Bouquiniste flamand du centre de Bruxelles, Frederik Deflo s’est installé depuis plus de vingt ans sous le regard bienveillant de l’Église du Béguinage. Il propose, à une clientèle fidèle, une collection d’ouvrages impressionnante, fruit d’années de pérégrinations littéraires.
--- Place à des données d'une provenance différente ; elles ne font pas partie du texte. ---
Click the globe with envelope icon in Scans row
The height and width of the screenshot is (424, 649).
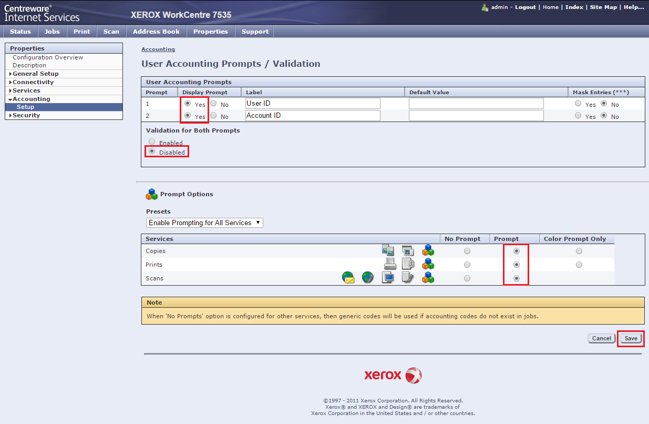pyautogui.click(x=348, y=278)
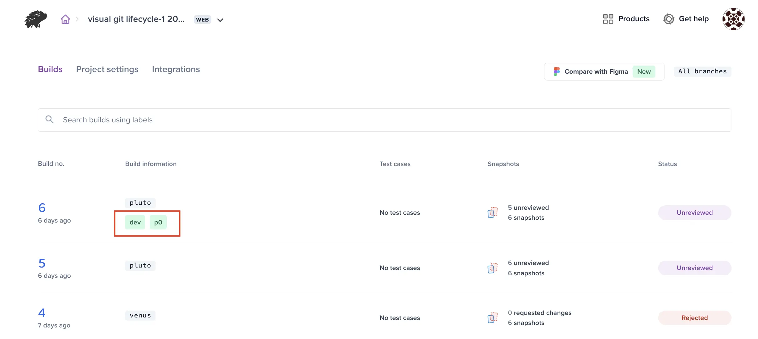The height and width of the screenshot is (339, 758).
Task: Click the dev label tag
Action: click(135, 222)
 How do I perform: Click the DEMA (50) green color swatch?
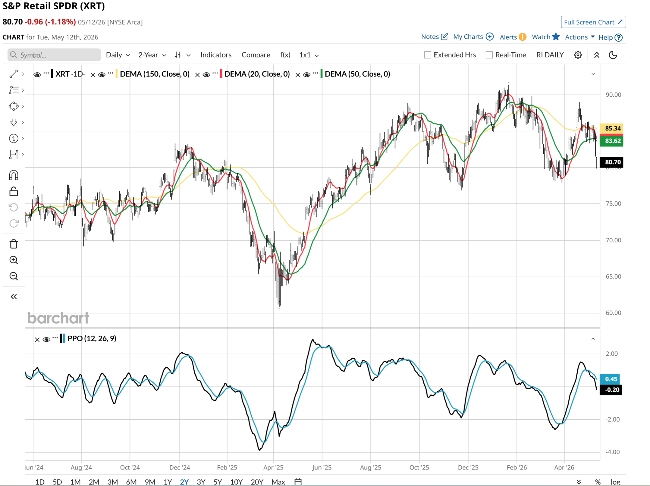(322, 74)
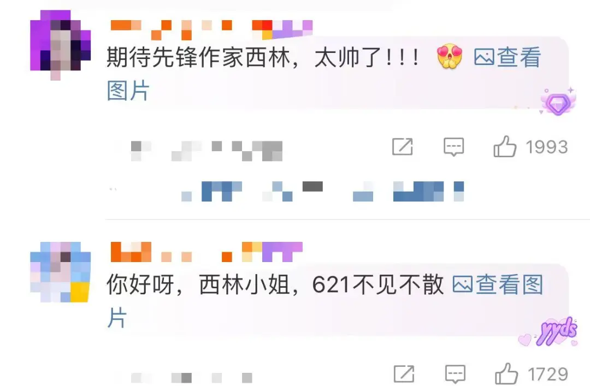The width and height of the screenshot is (590, 386).
Task: Open first commenter's purple avatar
Action: click(60, 44)
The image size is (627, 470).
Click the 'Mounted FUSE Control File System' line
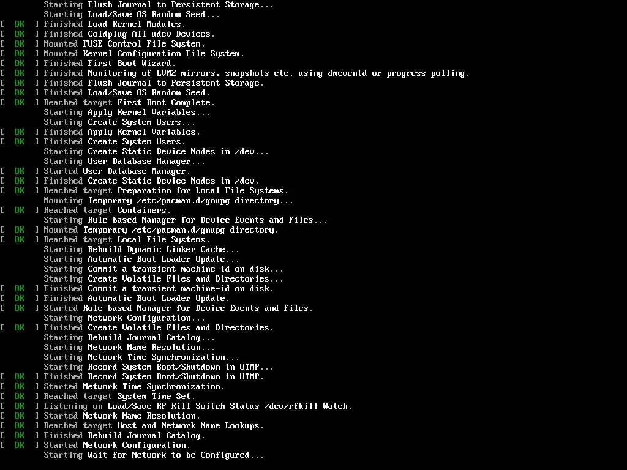pos(103,44)
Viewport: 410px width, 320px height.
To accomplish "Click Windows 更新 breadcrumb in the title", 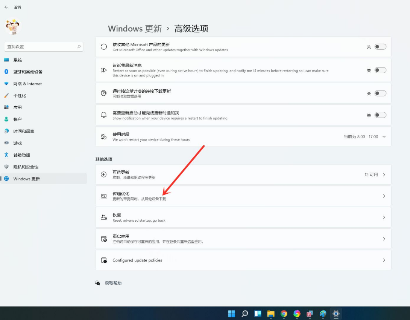I will point(135,29).
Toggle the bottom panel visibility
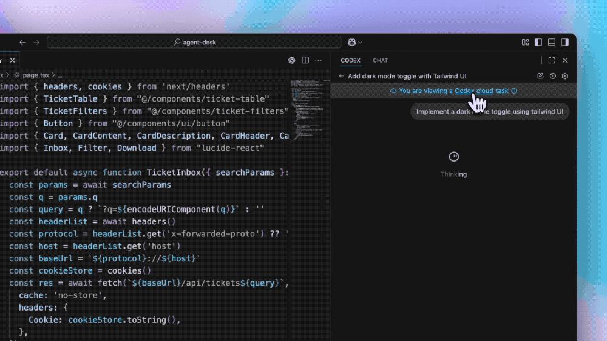607x341 pixels. [552, 42]
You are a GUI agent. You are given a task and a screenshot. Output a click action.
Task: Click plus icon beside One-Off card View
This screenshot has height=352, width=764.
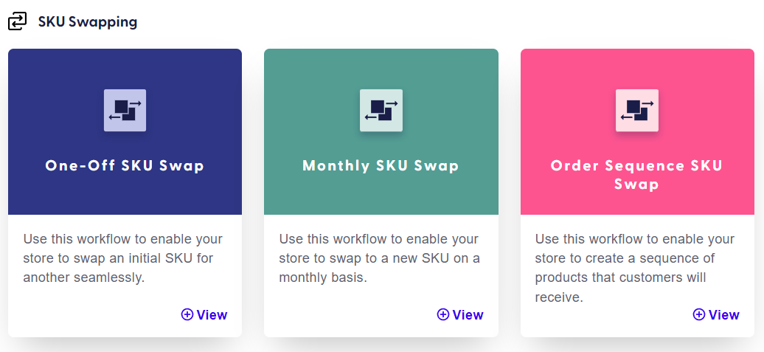point(187,314)
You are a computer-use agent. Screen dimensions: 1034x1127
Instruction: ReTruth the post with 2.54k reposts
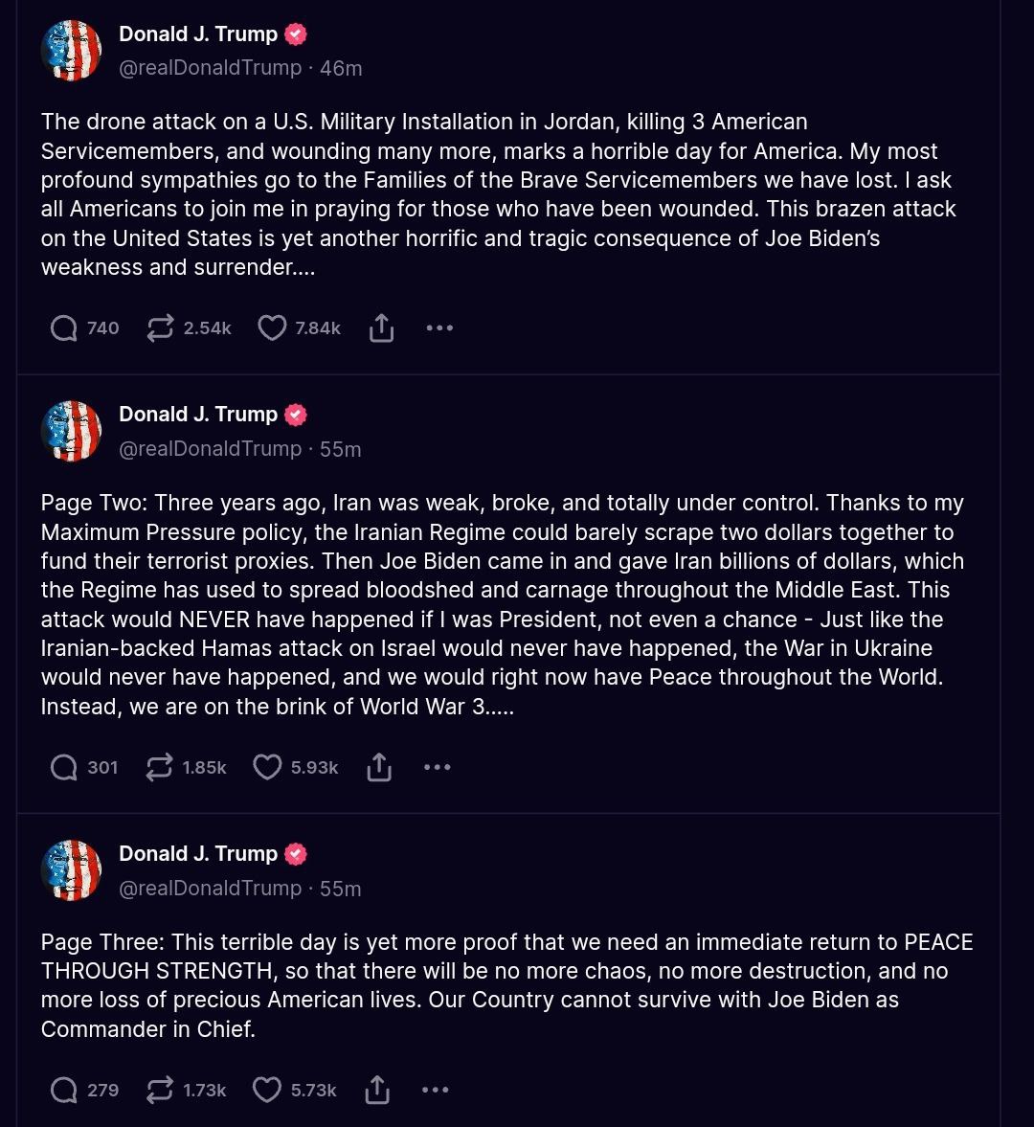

Photos : Divine Posadinu (CC)

« Un petit vieillard aux yeux doux/ Me fit un grand salut baroque/ Et j’eus l’étrange sentiment/ De vivre un très ancien moment/ Fort éloigné de notre époque/ Je marchandais un vieux bouquin/ Dont la reliure en maroquin/ Gardait l’odeur des chambres closes. ». « La petite boutique » chantée par Edith Piaf ressemble, à l’abord, presque trait pour trait à l’atypique librairie « Het Ivoren Aapje » et son propriétaire accort à l’allure shakespearienne, Frederik Deflo.

Portrait Frédéric Deflo
Frederik Deflo échange volontiers sur ses dernières lectures avec ses clients.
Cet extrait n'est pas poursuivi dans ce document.